FOREWORD
The purpose of the Appellant in presenting the various statistics and medical and social facts incorporated in the supplementary brief, entitled THE CASE FOR BIRTH CONTROL, is to give the Court a clear conception of the meaning of birth control. The historical stages through which this question has gone have been reviewed, its status in foreign countries outlined. Finally, the effects upon the commonwealth of the prohibition contained in the Section known as 1142 of the Penal Law have been made clear. Said Section comprises in its prohibition the very points of knowledge most necessary to human liberty, and has resulted in extreme harm to the individual, to the family and to society at large.
The idea of the social and racial value of knowledge to prevent conception is new in the United States, and therefore it has been difficult to get first-hand facts and comprehensive statistics with a local bearing. Consequently, the Appellant has been obliged to lay emphasis upon data from foreign countries where the subject has been exhaustively studied, both theoretically and practically. However, the American case for birth control, as presented in this compilation, is the most complete possible in view of the records available.
MARGARET H. SANGER
CHAPTER I.
INTRODUCTORY
The material in this general introduction to the question of the prevention of conception comprises an article by Margaret H. Sanger and extracts from the works of Havelock Ellis, August Forel and G. F. Lydston, M.D. The last three are eminent authorities, whose opinions are selected as being the clearest exposition of the social philosophyBirth Control.
NOTE: All the notations of pages and tables refer to original documents and not to the present volume.
CHAPTER I
THE CASE FOR BIRTH CONTROL
By Margaret H. Sanger
(The following is the case for birth control, as I found it during my fourteen years experience as a trained nurse in New York City and vicinity. It appeared as a special article in Physical Culture, April, 1917, and has been delivered by me as a lecture throughout the United States. It is a brief summary of facts and conditions, as they exist in this country.)
For centuries woman has gone forth with man to till the fields, to feed and clothe the nations. She has sacrificed her life to populate the earth. She has overdone her labors. She now steps forth and demands that women shall cease producing in ignorance. To do this she must have knowledge to control birth. This is the first immediate step she must take toward the goal of her freedom.
Those who are opposed to this are simply those who do not know. Any one who like myself has worked among the people and found on one hand an ever-increasing population with its ever-increasing misery, poverty and ignorance, and on the other hand a stationary or decreasing population with its increasing wealth and higher standards of living, greater freedom, joy and happiness, cannot doubt that birth control is the livest issue of the day and one on which depends the future welfare of the race.
Before I attempt to refute the arguments against birth control, I should like to tell you something of the conditions I met with as a trained nurse and of the experience that convinced me of its necessity and led me to jeopardize my liberty in order to place this information in the hands of the women who need it.
My first clear impression of life was that large families and poverty went hand in hand. I was born and brought up in a glass factory town in the western part of New York State. I was one of eleven childrenso I had some personal experience of the struggles and hardships a large family endures.

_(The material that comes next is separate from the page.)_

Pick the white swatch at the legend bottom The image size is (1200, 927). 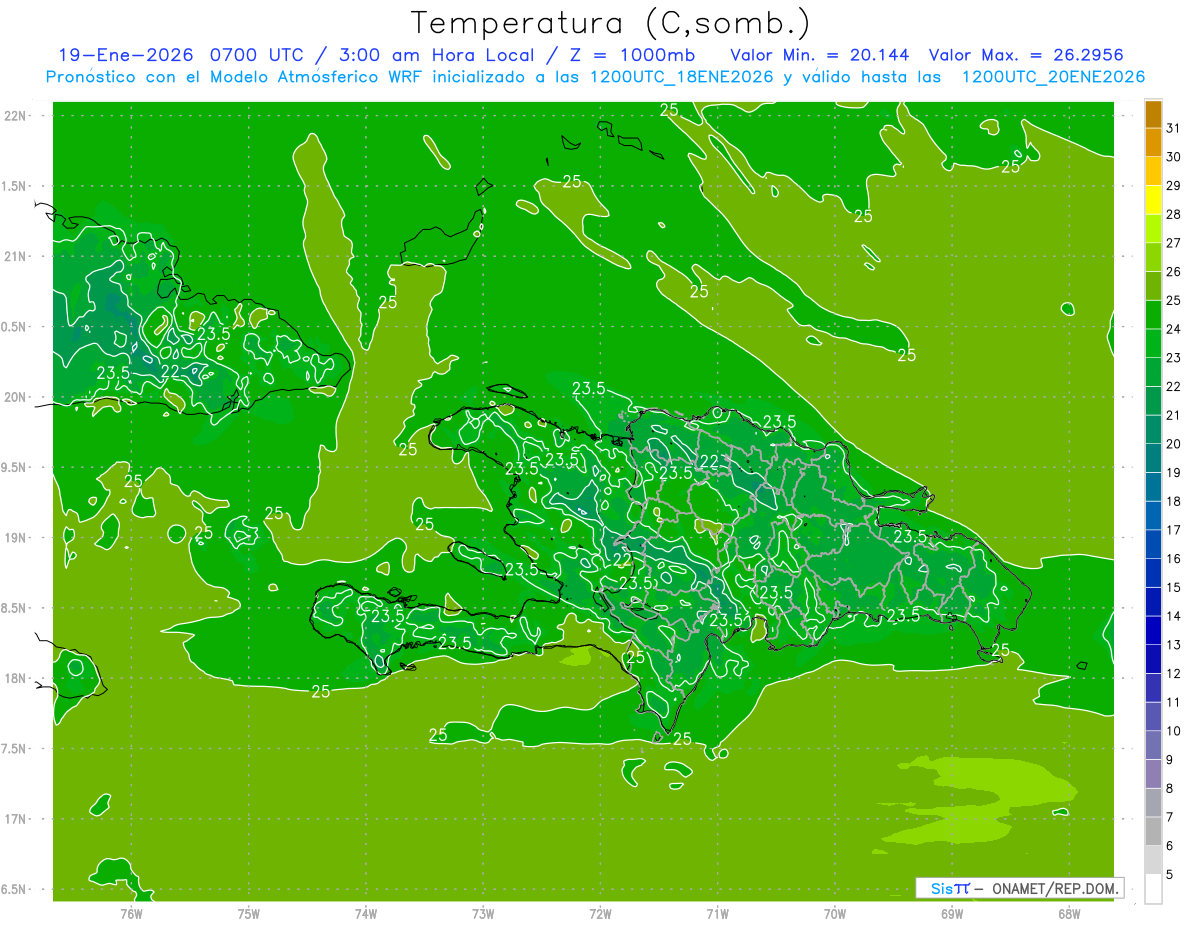[1153, 888]
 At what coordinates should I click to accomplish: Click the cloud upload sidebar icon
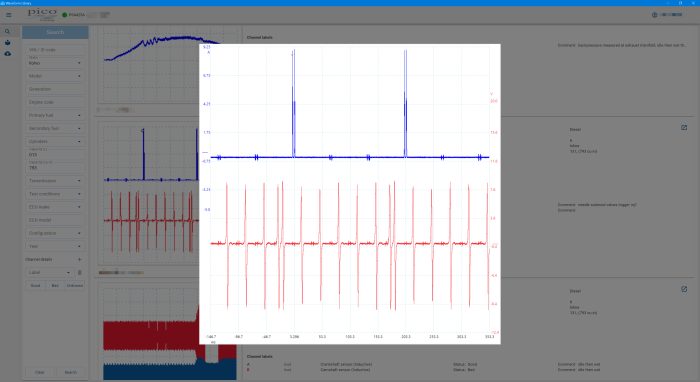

When I was seventeen years old my mother died from overwork and the strain of too frequent child bearing. I was left to care for the younger children and share the burdens of all. When I was old enough I entered a hospital to take up the profession of nursing.
In the hospital I found that seventy-five per cent. of the diseases of men and women are the result of ignorance of their sex functions. I found that every department of life was open to investigation and discussion except that shaded valley of sex. The explorer, scientist, inventor, may go forth in their various fields for investigation and return to lay the fruits of their discoveries at the feet of society. But woe to him who dares explore that forbidden realm of sex. No matter how pure the motive, no matter what miseries he sought to remove, slanders, persecutions and jail await him who dares bear the light of knowledge into that cave of darkness.
So great was the ignorance of the women and girls I met concerning their own bodies that I decided to specialize in womans diseases and took up gynecological and obstetrical nursing.